Junto dela, pavoroso,
Vi, oh Céus! monstro enrolado,
Fero, enorme, atroz, manchado,
E escamoso cintilar.
O pastor salva
Glaura da serpente e de si mesmo. Porque ambos são uma coisa só. A
serpente, símbolo fálico, é o sexo que o pastor deseja e teme.
Glaura percebe a proximidade erótica e, no colo de seu salvador,
cora, enaltecendo a força da pureza. Esta aproximação não consumada
vai crescer até se tornar separação, desencadeando todos os
sofrimentos do poeta. Separação que se efetivará com a morte de
Glaura. Todo o livro então é de um erotismo latente, de quem não
conhece o prazer, guardando dele apenas a ansiedade.
Já o sofrimento
amoroso de Glauco Flores de Sá Brito (Poesia Reunida, Curitiba:
Secretaria de Estado de Cultura, 1997) é a impossibilidade de
permanência de um encontro com a juventude. Dois são os grandes
temas deste poeta que, em boa hora, e em primorosa edição, a
Secretaria de Cultura coloca à disposição do leitor: o amor e a
infância. O Glauco de O Marinheiro (1947) é um artista sem nítidos
traços individuais, ainda muito colado ao horizonte poético da
geração do pós-guerra. A sua poesia, neste livro, pronuncia as
palavras da moda. A partir, no entanto, de Cancioneiro de amigo
(1960), os seus dois temas mais caros afloram com toda força. O amor
do poeta era o amor masculino, e isso tem uma forte significação.
Sem escamotear suas preferências, mas também sem fazer delas um
projeto político, Glauco escreve uma poesia amorosa em que as
sutilezas nunca são abandonadas.
O comércio
sexual com jovens é, para o poeta, muito mais do que um simples ato
homoerótico. Antes de tudo, o que lhe interessa é a possibilidade de
um prazer amoroso, que está muito além do encontro entre duas
epidermes. A união com jovens tem sentido filosófico para um
escritor que sempre viveu sob o signo da infância e da adolescência.
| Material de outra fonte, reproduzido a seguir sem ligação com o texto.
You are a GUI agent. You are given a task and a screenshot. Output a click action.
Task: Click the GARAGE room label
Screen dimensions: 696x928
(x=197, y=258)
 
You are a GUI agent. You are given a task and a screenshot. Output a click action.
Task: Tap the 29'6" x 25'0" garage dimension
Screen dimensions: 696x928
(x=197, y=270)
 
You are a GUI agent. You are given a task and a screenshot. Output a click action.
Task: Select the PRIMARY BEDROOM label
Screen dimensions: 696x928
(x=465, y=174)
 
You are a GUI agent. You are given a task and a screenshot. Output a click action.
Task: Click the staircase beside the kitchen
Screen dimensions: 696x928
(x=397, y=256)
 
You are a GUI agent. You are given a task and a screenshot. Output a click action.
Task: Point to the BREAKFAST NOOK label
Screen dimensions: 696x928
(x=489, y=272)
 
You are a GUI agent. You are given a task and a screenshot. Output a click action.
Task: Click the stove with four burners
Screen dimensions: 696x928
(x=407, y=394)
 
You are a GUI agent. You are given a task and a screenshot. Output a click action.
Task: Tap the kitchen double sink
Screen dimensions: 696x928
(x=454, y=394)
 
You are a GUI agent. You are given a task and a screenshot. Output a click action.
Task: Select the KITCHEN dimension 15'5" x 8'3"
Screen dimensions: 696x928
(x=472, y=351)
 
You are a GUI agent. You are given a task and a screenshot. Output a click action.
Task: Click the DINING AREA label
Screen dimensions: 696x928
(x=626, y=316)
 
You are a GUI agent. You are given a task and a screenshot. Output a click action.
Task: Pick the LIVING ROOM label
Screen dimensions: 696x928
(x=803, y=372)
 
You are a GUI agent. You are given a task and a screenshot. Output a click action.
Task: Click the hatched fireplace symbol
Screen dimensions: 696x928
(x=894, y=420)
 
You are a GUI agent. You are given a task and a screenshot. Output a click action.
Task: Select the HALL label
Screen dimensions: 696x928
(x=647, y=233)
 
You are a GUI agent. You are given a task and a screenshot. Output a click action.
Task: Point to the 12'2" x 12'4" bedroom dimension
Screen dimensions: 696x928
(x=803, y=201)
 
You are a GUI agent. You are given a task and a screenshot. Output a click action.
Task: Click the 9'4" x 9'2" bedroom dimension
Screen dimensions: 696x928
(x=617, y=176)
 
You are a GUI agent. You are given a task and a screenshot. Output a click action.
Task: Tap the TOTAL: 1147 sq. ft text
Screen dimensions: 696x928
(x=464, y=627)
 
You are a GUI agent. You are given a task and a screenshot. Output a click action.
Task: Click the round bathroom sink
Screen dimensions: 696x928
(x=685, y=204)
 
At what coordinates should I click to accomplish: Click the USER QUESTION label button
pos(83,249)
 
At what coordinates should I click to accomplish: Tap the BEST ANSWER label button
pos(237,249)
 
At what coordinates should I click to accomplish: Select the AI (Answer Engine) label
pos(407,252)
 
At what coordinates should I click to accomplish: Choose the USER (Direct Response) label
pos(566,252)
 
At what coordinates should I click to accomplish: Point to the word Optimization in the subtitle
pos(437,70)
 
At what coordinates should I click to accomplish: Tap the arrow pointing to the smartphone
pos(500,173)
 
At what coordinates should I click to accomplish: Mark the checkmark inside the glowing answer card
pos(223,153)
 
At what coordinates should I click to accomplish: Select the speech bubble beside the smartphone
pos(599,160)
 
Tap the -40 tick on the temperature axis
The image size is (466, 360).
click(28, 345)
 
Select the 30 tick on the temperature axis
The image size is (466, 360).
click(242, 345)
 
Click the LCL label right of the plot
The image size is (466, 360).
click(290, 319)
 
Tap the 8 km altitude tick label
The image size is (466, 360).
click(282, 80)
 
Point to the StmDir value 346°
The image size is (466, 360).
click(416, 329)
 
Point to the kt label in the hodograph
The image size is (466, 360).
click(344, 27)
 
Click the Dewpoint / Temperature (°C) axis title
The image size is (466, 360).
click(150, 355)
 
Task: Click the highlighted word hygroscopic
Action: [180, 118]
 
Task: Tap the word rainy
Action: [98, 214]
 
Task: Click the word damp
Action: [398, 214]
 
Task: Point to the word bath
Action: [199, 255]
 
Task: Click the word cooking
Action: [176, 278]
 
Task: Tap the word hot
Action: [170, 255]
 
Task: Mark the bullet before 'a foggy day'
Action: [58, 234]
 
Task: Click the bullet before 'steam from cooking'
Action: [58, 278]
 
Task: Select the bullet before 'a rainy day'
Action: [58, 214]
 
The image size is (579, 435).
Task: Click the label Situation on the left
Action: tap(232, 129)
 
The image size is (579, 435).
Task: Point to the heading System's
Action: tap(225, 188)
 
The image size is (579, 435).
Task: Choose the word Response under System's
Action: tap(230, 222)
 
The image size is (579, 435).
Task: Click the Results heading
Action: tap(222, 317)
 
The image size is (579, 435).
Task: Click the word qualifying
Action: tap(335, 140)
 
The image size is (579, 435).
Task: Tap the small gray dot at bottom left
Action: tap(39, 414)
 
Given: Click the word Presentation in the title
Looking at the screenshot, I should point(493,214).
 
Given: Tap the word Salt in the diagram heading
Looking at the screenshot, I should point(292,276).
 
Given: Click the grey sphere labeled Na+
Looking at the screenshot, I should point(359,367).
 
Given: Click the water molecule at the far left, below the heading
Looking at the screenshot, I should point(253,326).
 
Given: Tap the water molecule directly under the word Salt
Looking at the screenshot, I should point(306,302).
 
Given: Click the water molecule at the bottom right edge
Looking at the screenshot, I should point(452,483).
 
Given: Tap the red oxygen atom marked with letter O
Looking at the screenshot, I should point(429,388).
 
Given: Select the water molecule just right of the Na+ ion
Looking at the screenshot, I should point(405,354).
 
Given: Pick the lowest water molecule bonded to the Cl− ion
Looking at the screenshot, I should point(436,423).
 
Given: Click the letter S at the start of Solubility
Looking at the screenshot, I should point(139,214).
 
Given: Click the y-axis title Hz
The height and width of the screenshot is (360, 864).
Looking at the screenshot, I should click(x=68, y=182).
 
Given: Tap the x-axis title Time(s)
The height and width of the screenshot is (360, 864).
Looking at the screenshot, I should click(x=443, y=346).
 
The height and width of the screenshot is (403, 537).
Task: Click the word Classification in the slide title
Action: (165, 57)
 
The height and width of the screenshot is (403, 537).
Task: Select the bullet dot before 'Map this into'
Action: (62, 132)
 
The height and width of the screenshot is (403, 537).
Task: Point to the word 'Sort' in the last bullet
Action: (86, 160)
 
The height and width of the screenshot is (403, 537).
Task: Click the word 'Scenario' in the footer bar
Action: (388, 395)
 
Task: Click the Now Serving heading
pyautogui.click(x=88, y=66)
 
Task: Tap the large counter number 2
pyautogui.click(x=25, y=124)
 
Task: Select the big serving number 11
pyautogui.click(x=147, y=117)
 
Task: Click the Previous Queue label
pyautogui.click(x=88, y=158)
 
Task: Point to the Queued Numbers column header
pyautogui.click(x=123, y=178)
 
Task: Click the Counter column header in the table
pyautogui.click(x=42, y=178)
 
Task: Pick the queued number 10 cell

Nesta paixão pelos rapazes ele estabelecia uma ponte com sua
juventude perdida. Logo, a paixão é vista como exercício de
rejuvenescimento, de recuperação do tempo esvaído. Assim,
desempenhava um papel restaurador na vida do homem adulto, maduro,
sobrevivente da infância, que súbito se encontrava na imagem juvenil
do parceiro. Um de seus mais belos poemas, "O espelho", publicado em
Azulsol (1985) tematiza justamente a coincidência entre o eu e
outro:
Chego ao espelho e um jovem
está me olhando de frente
Surpreso olho ao redor
não há ninguém ao meu lado
e o rosto insiste no espelho
curioso do meu espanto?
Com cautela olho seus olhos
e ele me corresponde sereno
fitando-me também nos olhos
como um enamorado sempre [...] (p.92)
Ficaremos
sabendo que este ser enamorado é a imagem do próprio poeta, na
juventude. Ele, portanto, via nos seus companheiros a própria imagem
de uma juventude, sendo o amor, nesta versão, um ato narcisista de
reencontro com uma identidade corrompida pelos anos. Isso aparece em
outros poemas, como em "Ante teu corpo adormecido": "E eu me torno o
inocente / de vinte anos / atrás / - ante teu corpo adormecido /
verde e jovem". É neste tipo de amor, confluência do eu e do outro,
do passado e do presente, que se localiza a unidade de sua obra
poética, uma obra pequena (três livros apenas), mas que o faz
figurar ao lado dos melhores poetas que o Paraná produziu.
Sendo o amor
masculino uma estrada que conduz ao país da infância, é esta o
centro de sua produção. Não poucos são os poemas memorialistas,
dentre eles destaque-se "Montenegro na distância", dignos de
aparecer em qualquer antologia nacional. Podemos então dizer que ele
foi essencialmente um poeta erótico, no sentido mais abrangente
desta expressão, por ver como sinônimos poesia e amor.
Glauco Flores
de Sá Brito não deu visibilidade ao ato sexual em si. Como poeta
lírico, para ele o mais importante era o algo de espiritual (o
amante é visto como anjo, ser andrógino) que presidia o prazer.
Embora não abrisse mão do gozo carnal, este era apenas um meio e não
o fim. Dessa forma, sua poesia tem um cunho erótico e não
estritamente homossexual, despertando interesse para os que temos
outras preferências.
Escritor com
outra proposta e outra linguagem, mas dentro da mesma forma de
encarar obliquamente os prazeres da carne, Wilson Bueno (Manual de
Zoofilia, 2a edição, Editora UEPG, 1997) também experimenta no amor
um confronto consigo mesmo: "porque me amo, te amo loucamente". Na
verdade, todos os pequenos poemas em prosa estão alicerçados em uma
estrutura metafórica. O autor passa sempre dos atributos animais
para os humanos com o intuito de operar uma zoomorfização do ato
erótico. Isto faz com que o amor apareça antes representado no
animal, visto como entidade mitológica, para depois revelar-se a
partir de uma sintonia com este zodíaco particular.
Outra
característica importante do livro é a utilização dos pronomes.
Passando da segunda para a terceira pessoa do singular, Wilson Bueno
forja uma imagem do amor sem gênero, fundado numa muito bem
projetada ambigüidade. O ser amado pode ser mulher ou homem.
A chave de
leitura do livro está na epígrafe, tirada de Shakespeare: "A planta
mandrágora é afim com o reino animal porque grita quando é arrancada
e esse grito pode enlouquecer quem a escuta". É na idéia da
afinidade entre os dois reinos (masculino/feminino, animal/humano,
lírico/grotesco) que mora o sentido de um livro que concede
refinamento poético a um amor meio cafajeste.
Em todos estes
livros o ato erótico não aparece como ferida escancarada a
curiosidades entumecidas, mas como cicatriz que terá que ser aberta,
em um exercício de imaginação, pelo leitor.